Here, the Complaint alleges the existence of a valid, enforceable contract, namely the Policy. There is no dispute that Shafter performed his obligations under the Policy. The Complaint further alleges that Defendant breached the contract by refusing to distribute the death benefit proceeds according to the designations identified in the September 27, 2011 letter. Plaintiffs were injured because they were designated as beneficiaries under the September 27, 2011 letter. Since the Plaintiffs allege that they were expressly designated as beneficiaries, Plaintiffs may bring a claim to assert their rights under the contract. Accordingly, Plaintiffs have sufficiently stated a claim for breach of contract under Federal Rule of Civil Procedure 8(a).
Defendant does not dispute this. However, Defendant contends that because Illinois law generally requires strict compliance with the terms of an annuity or insurance policy to change beneficiaries*fn2 , Plaintiffs must affirmatively plead that Shafter complied with the terms of the Policy in making his designation changes. Defendant argues that Plaintiffs failed to do this. However, this allegation is necessarily contained in Plaintiffs' allegation that prior to September 27, 2011, Shafter changed the beneficiary designations in the policy to include the Plaintiffs. (See Compl. at ¶¶ 14-15). In other words, it is implicit in an allegation that Shafter changed the beneficiary designations that he complied with all necessary requirements in effecting that change. While the Plaintiffs may be unable to eventually prove that Shafter strictly or substantially complied with the terms of the Policy in changing the beneficiary designations, Plaintiffs are not required at the pleading stage to allege every detail demonstrating that Shafter complied with the terms of the policy. Accordingly, Defendant's motion to dismiss this claim is denied.

● Work to do
1 – In the court ruling, what is the date of the letter that names the beneficiary designations?
2 – Translate this sentence from the court ruling into Spanish: "Accordingly, Defendant's motion to dismiss this claim is denied."
3 – Keep writing the court ruling on the insurance beneficiary dispute, starting after its last sentence.
The listing after this text comes from an unrelated source.

● Information shown
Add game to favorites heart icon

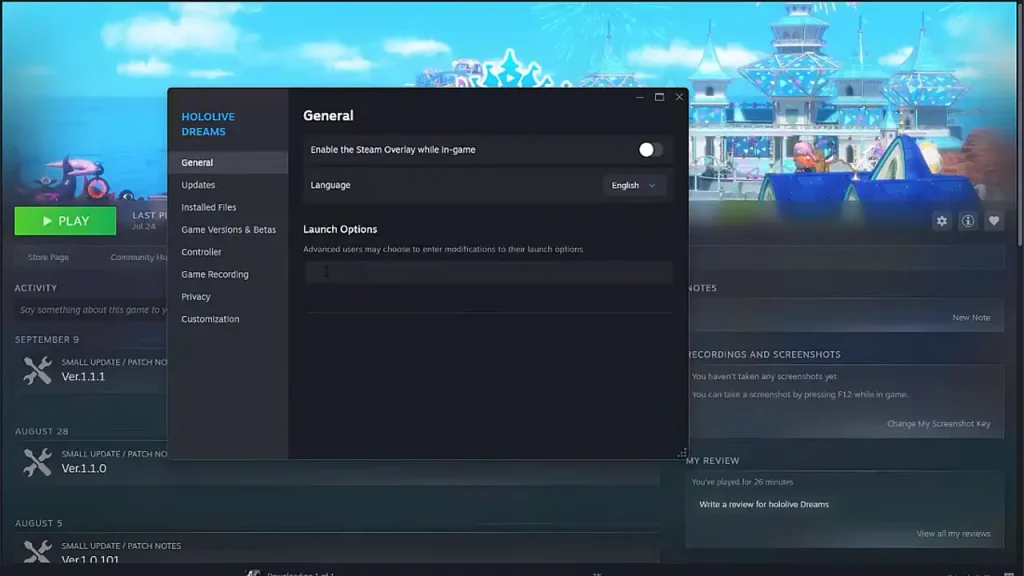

● Responses per task
1 – September 27, 2011.

2 – En consecuencia, se deniega la moción del Demandado para desestimar esta pretensión.

3 –
II. The Claim for Declaratory Judgment Must Be Dismissed
In addition to asserting a third party beneficiary breach of contract claim, the Plaintiffs ask this Court for a declaration that they are beneficiaries of the Policy. Under Illinois law, a "declaratory judgment action requires: (1) a plaintiff with a tangible, legal interest; (2) a defendant with an opposing interest; and (3) an actual controversy between the parties concerning such interests." Adkins Energy, LLC v. Delta-T Corp., 806 N.E. 2d 1273, 1275 (2004)(internal citations omitted). An actual controversy does not exist where the matter "has progressed so far that there is nothing left for the parties to do except file suit for damages or other consequential relief." Id. A declaratory judgment action "is not the proper vehicle for presenting what are, in essence, plaintiff's breach of contract allegations." Karimi v. 401 N. Wabash Venture, LLC, 952 N.E.2d 1278, 1283 (2011).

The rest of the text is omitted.